Children who expect others to be aggressive are more aggressive themselves, new international research concludes.
Professor Kenneth A. Dodge, who led the study, said:
“When a child infers that he or she is being threatened by someone else and makes an attribution that the other person is acting with hostile intent, then that child is likely to react with aggression.
This study shows that this pattern is universal in every one of the 12 cultural groups studied worldwide.”
The research compared 1,299 children in the US, Italy, Jordan, Kenya Thailand, China — 12 countries in all.
Children were given scenarios to read involving common situations that could be interpreted ambiguously.
For example, when someone bumps into you it could be an aggressive move, but it’s more likely to be an accident.

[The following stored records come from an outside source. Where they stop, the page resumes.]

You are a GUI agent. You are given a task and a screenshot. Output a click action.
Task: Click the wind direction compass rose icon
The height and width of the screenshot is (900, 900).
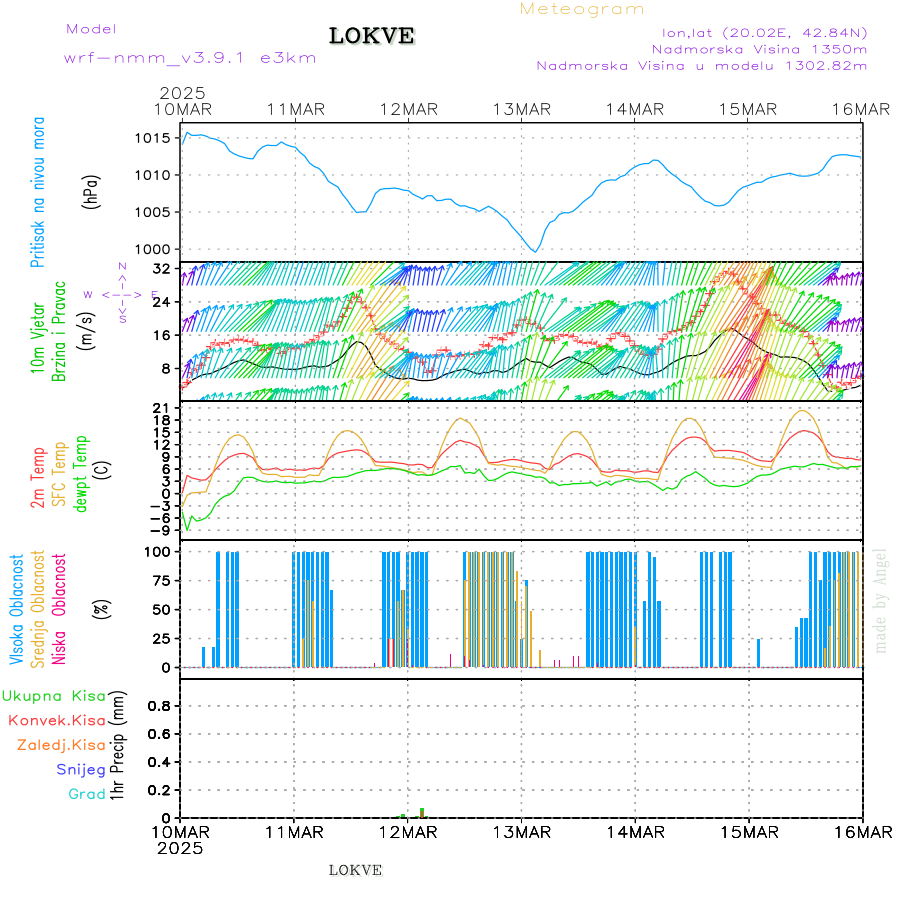pos(122,294)
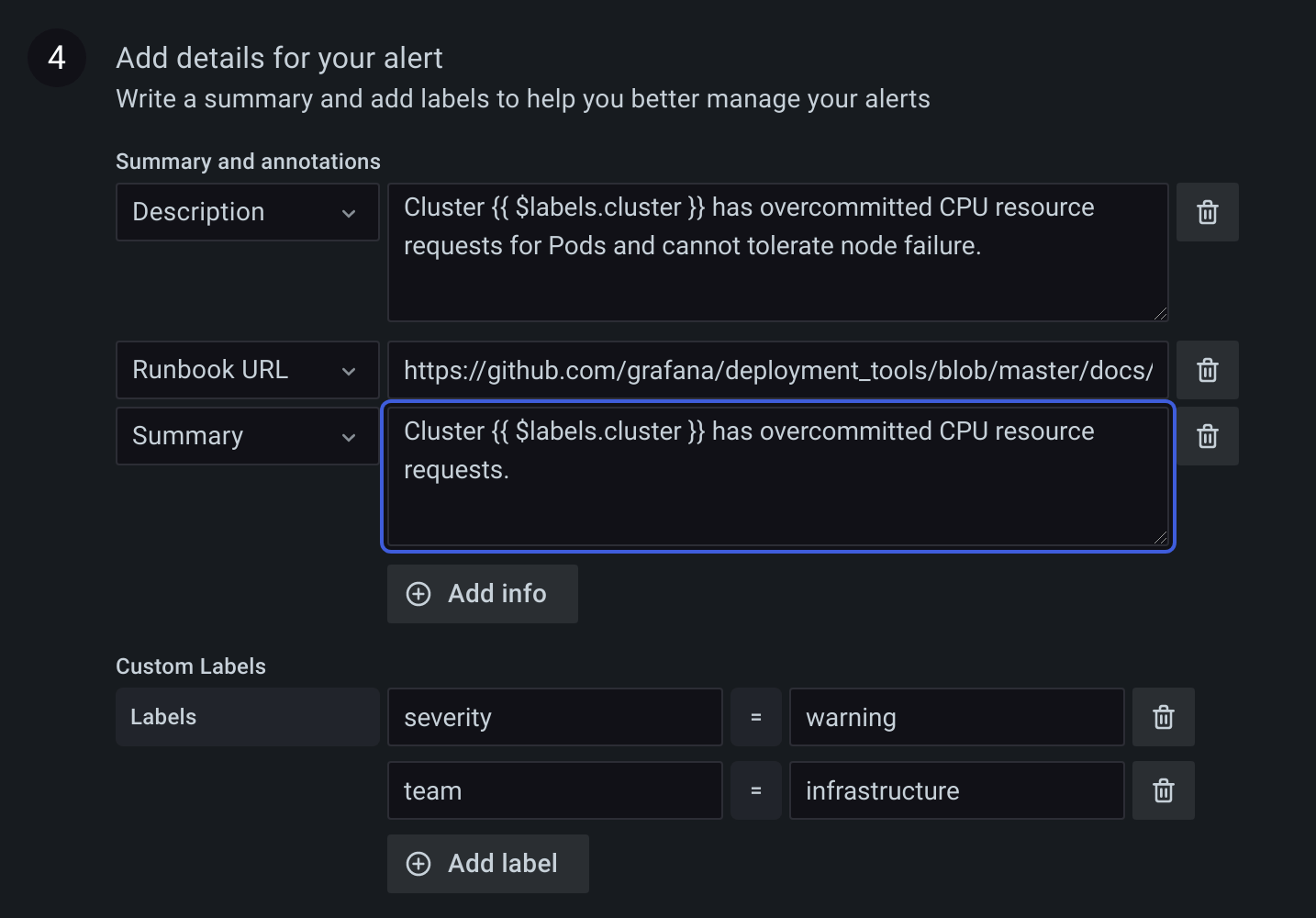Click the Add label button
This screenshot has width=1316, height=918.
(x=487, y=863)
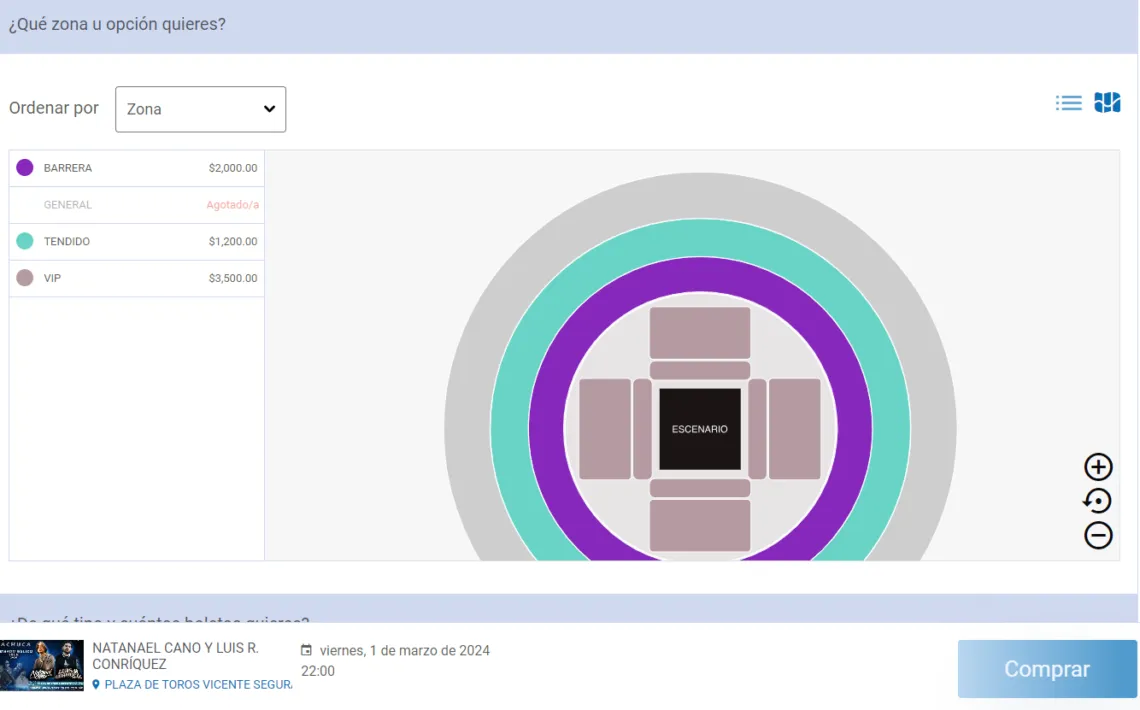Click the event poster thumbnail
This screenshot has width=1140, height=710.
click(42, 666)
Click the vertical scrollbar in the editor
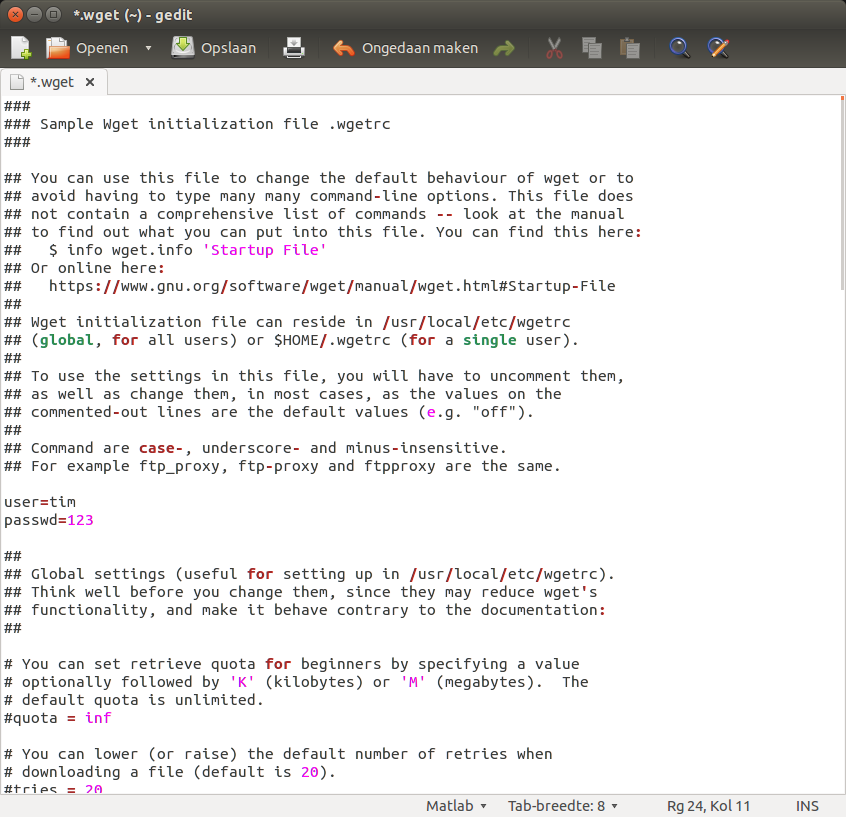This screenshot has height=817, width=846. (x=839, y=200)
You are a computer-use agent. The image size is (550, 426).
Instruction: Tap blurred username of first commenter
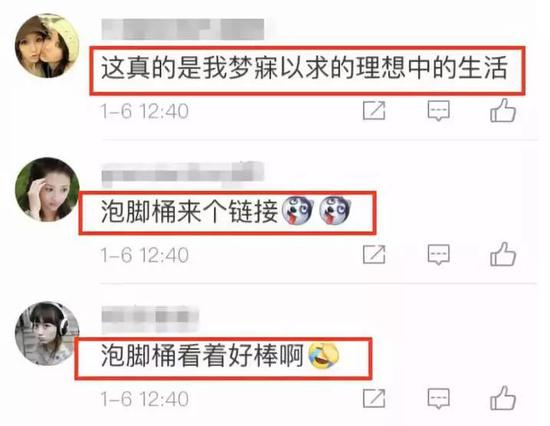[x=183, y=29]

Professor Dodge explained the results:
“Our research also indicates that cultures differ in their tendencies to socialize children to become defensive this way, and those differences account for why some cultures have children who act more aggressively than other cultures.
It points toward the need to change how we socialize our children, to become more benign and more forgiving and less defensive.
It will make our children less aggressive and our society more peaceful.”
Countries where children were the least aggressive included Sweden and China.
The most aggressive children were found in Italy and Jordan.
Professor Dodge thinks the way children are socialised is key:
“The findings point toward a new wrinkle to the Golden Rule,
Not only should we teach our children to do unto others as we would have them do unto ourselves, but also to think about others as we would have them think about us.
By teaching our children to give others the benefit of the doubt, we will help them grow up to be less aggressive, less anxious and more competent.”
The study was published in the Proceedings of the National Academy of Sciences (Dodge et al., 2015).
About the author
Psychologist, Jeremy Dean, PhD is the founder and author of PsyBlog. He holds a doctorate in psychology from University College London and two other advanced degrees in psychology.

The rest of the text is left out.